Enabling the Next Generation of High-Voltage Power: Ga₂O₃ Trench Schottky Diodes from Simulation to System

β-Ga₂O₃ is set to revolutionize high-voltage power conversion, with ultra-low losses and a high critical electric field that make it ideal for next-generation power devices [1], enabling three-phase HVDC AC/DC and DC/AC conversion in the 1–6 kV, 0.5–0.8 kA range for AI data centre power delivery, renewable energy systems [2], high-voltage circuit breakers, and ESD protection [3].

Achieving p-type β-Ga₂O₃ is challenging due to inherent material properties inhibiting practical hole conductivity [4], thus limiting the formation of p-n junctions which are widely utilized in power and logic devices for current rectification.  In the absence of p–n homojunctions, β-Ga₂O₃ diodes initially must rely on Schottky junction architectures [5]. In recent years, lateral β-Ga₂O₃ SBDs with field-plate structures have demonstrated impressive breakdown voltages (BV) (>10 kV) [8]. However, vertical device architectures are preferred for their inherent ability to scale to higher currents and voltages by adjusting the epitaxial layer thickness while conserving die area [9]. Furthermore, reduced surface field (RESURF) techniques are applied to β-Ga₂O₃-based Schottky barrier diodes (SBDs) in order to mitigate high electric fields at the Schottky contact, and thus suppress reverse leakage (JR) that can occur due to thermionic field emission [6], image-force barrier lowering [6], and trap-assisted tunnelling from plasma etching [7]. This has resulted in the β-Ga₂O₃ vertical trench Schottky barrier diode (TSBD) being preferred device architecture, in which fins used for Schottky contact formation are separated by trenches that enable the RESURF effect to be implemented through use of an Al₂O₃-enabled vertical metal-oxide-semiconductor (MOS) junction on the fin sidewall.
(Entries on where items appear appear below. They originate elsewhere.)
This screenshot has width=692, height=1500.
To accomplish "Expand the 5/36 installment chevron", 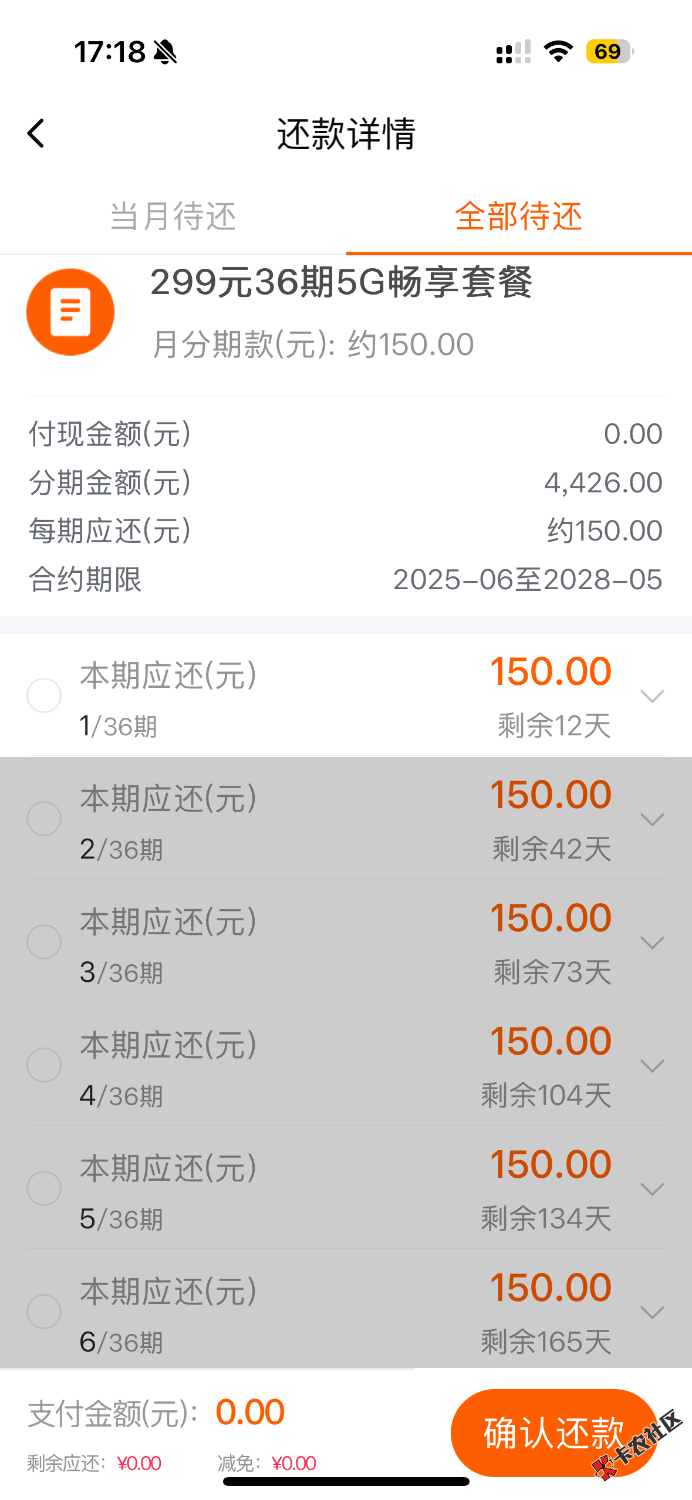I will [652, 1188].
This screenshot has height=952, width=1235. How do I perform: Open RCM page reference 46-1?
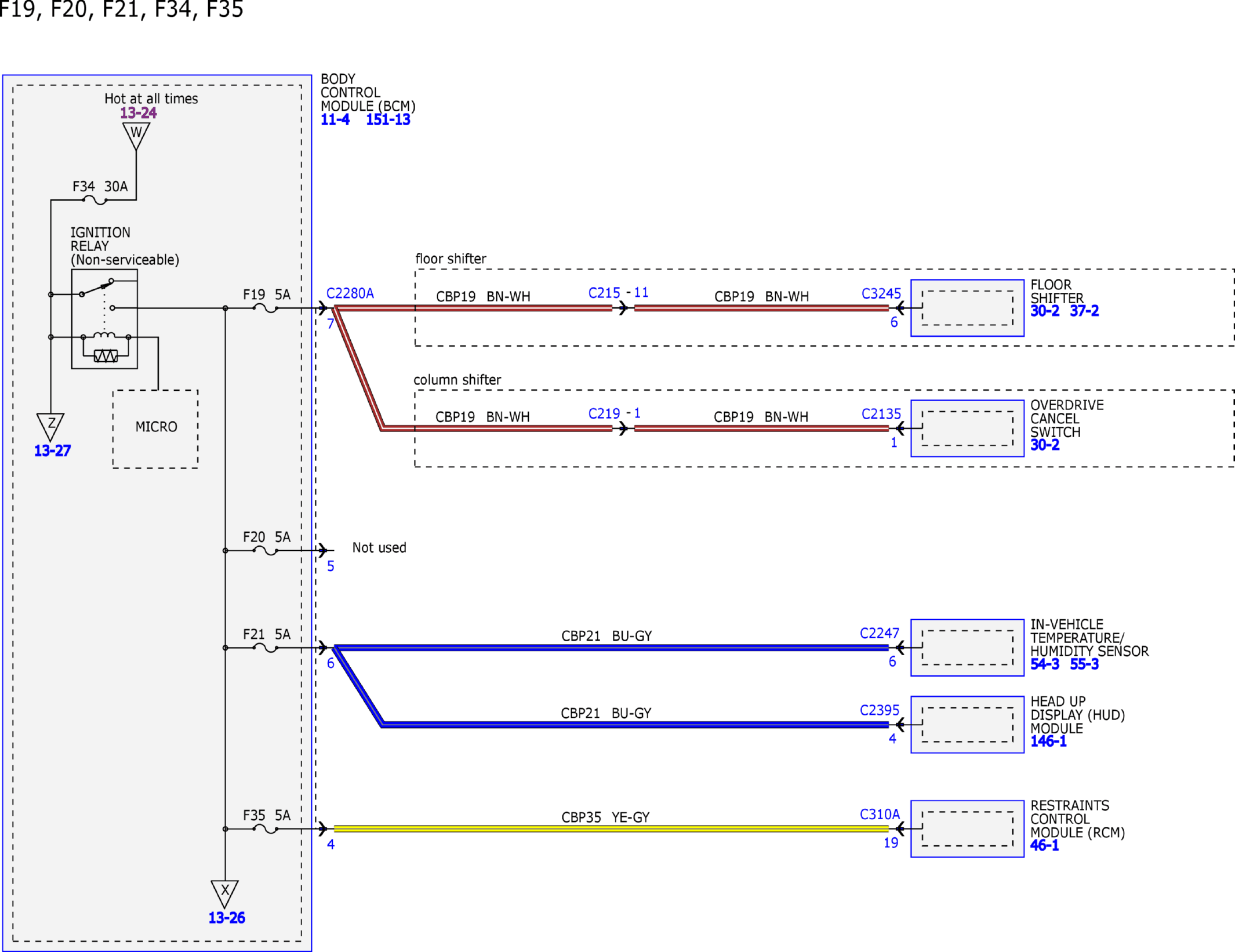1044,845
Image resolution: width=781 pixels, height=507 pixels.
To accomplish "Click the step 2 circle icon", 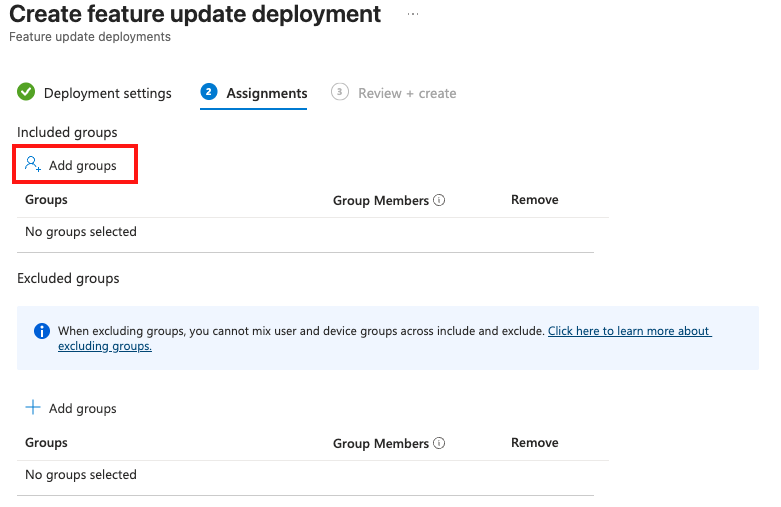I will [209, 92].
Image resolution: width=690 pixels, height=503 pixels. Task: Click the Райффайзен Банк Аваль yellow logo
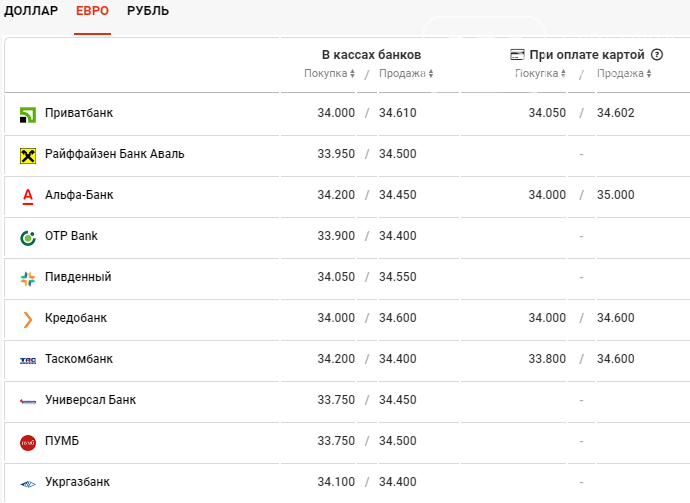28,156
The failure of TSBD is governed by dielectric breakdown rather than the metal–semiconductor junction. While Al₂O₃ can sustain fields up to ~8.7 MV/cm [10], electric field crowding at the trench corner leads to the critical electric field being exceeded in the dielectric layer in that region. Thus, under reverse bias, high fields in the dielectric can cause catastrophic failure, and thicker dielectrics – although more robust, may reduce RESURF effectiveness in the fins [9]. It is essential to develop simulation models at an early stage to study the effect of device geometries on the device handling capabilities and develop compact models for SPICE-based circuit simulations.

This simulation report showcases a β-Ga₂O₃ TSBD, progressing from experimentally derived TCAD modelling to compact model extraction and SPICE-level circuit analysis. The β-Ga₂O₃ TSBDs are fabricated and electrically tested at University of Bristol cleanroom and characterization lab facilities, process simulation is defined using Victory Process, Victory Mesh, Victory Device and the SPICE modelling were performed using Utmost4, Gateway and SmartSpice tools.